March 21, 2017 — by Roland Shen and Austin Wang

High school basketball coaches lead NJB team to success. 

“Third place isn’t even worth trying for.”

These few words spoken by a player hung to a huddle of 10 sweaty seventh- and eighth-grade boys on a local National Junior Basketball (NJB) team last month. It seemed improbable that they would win, since they were trailing by a double digits and were going into the final quarter of the game.

Junior Neal Iyengar, the coach for the NJB team and a player for the varsity basketball team, broke the silence with words of his own that would overcome the bleak mood: “A trophy is a trophy — it’s something worth working for.”
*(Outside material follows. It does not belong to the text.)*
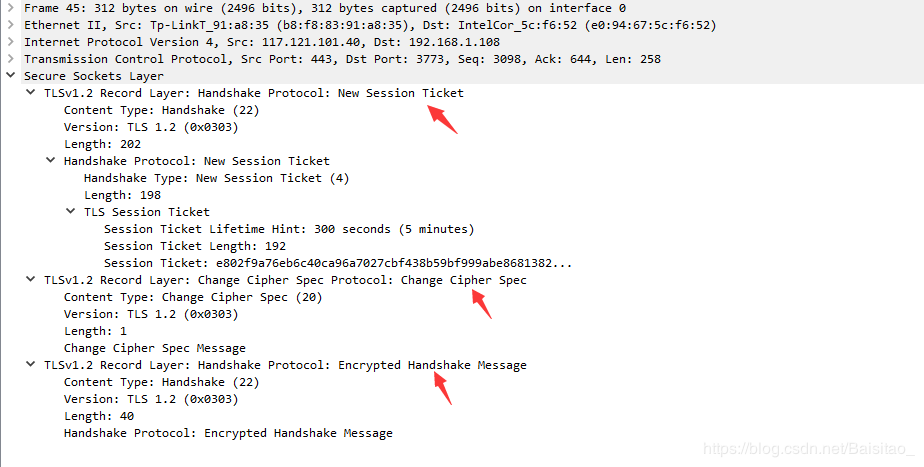Select Handshake Protocol: Encrypted Handshake Message row

tap(228, 433)
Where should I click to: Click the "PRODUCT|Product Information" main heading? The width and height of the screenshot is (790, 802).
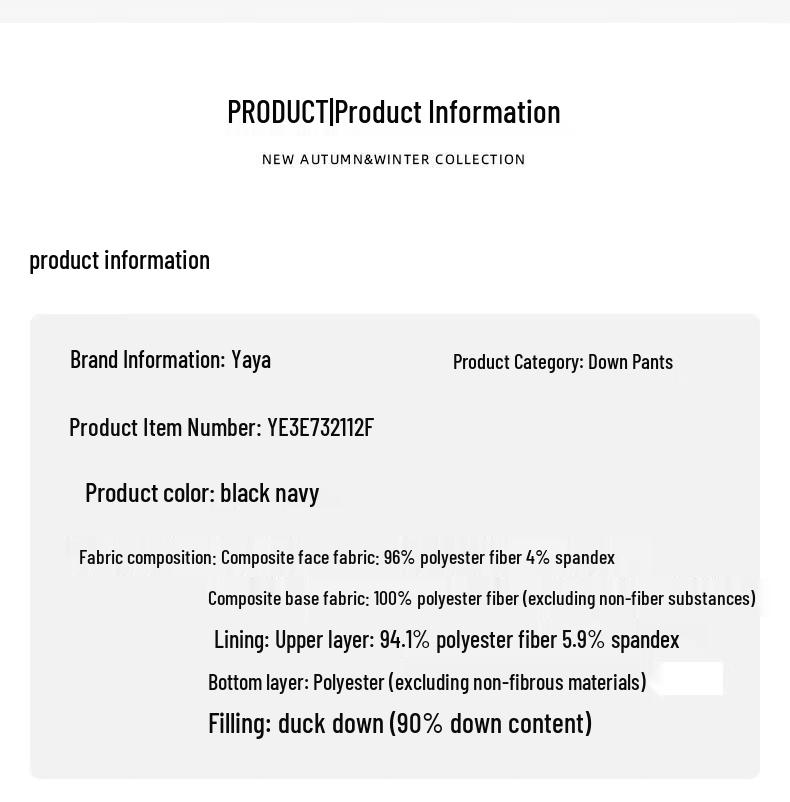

Inspired by Iyengar’s words, the team got their second wind and outpaced their opponents with superior shooting and handling. With one minute left on the clock, the boys found themselves down by just one point.

Iyengar decided to try a risky maneuver: the fake handoff. Though the players had never executed the move successfully during practice, in the final seconds of the game, they dribbled past the opponent’s defense and scored the winning basket.

The thrill of coaching intense games like this and helping younger players has drawn high school students to volunteer as NJB coaches over the past few years.

Upon finding out about the student coaching program last summer, juniors Prashant Malyala, Gaurav Mohan and Iyengar signed up. Having played in NJB as middle schoolers, the three wanted to give back to the program that first taught them how to play basketball.

They each coached their own team of middle school students, most of whom attended Redwood Middle School. The typical practice consisted of short workouts, standard layup and  shooting drills and a brief scrimmage at the end. All the drills and exercises were completely administered by the student coaches, and at times, they joined in as well.

Though the NJB players have different skillsets, some completely new to the game and others longtime competitive players, Mohan saw that the league was a good learning environment for everyone.

“Each individual player improved throughout the season,” Mohan said. “They learned to work as a team, which was our biggest goal, and because of that we developed a very formidable team.”

For Malyala, his role as a coach was not to create the next NBA superstars, but to teach lessons that the students could carry on for the rest of their lives, such as teamwork, determination and selflessness.

“We really emphasized hustling and moving the ball and working as a team,” Malyala said. “Whereas people were just hogging the ball to themselves in the beginning, by the end of the season, players were diving on the floor for the ball and taking charges.”

But it was not so easy to reach this result. Malyala and Mohan, who coached the same team, as well as Iyengar, who coached another, recognized that the middle school-age players tended to not treat them as coaches due to the small age gap between them.

The three coaches had to be strict and employ difficult workouts as punishments in order to garner respect.

“In the beginning, it was so hard to get them to listen,” Iyengar said. “We had to drill into their minds that we’re their coach, not their friend, so treat us with the respect we deserve by making them do a lot of running and push-ups.”

In the NJB playoffs, which consisted of dozens of teams from the area, Malyala and Mohan’s team placed second.

“I felt very proud by the end of the season, especially in our NJB playoffs,” Malyala said. “Despite the loss in the finals, they all showed 100 percent effort and hustled. I want to continue helping the kids develop and accomplish a lot of things I struggled to do, especially as a lot of them transition into high school.”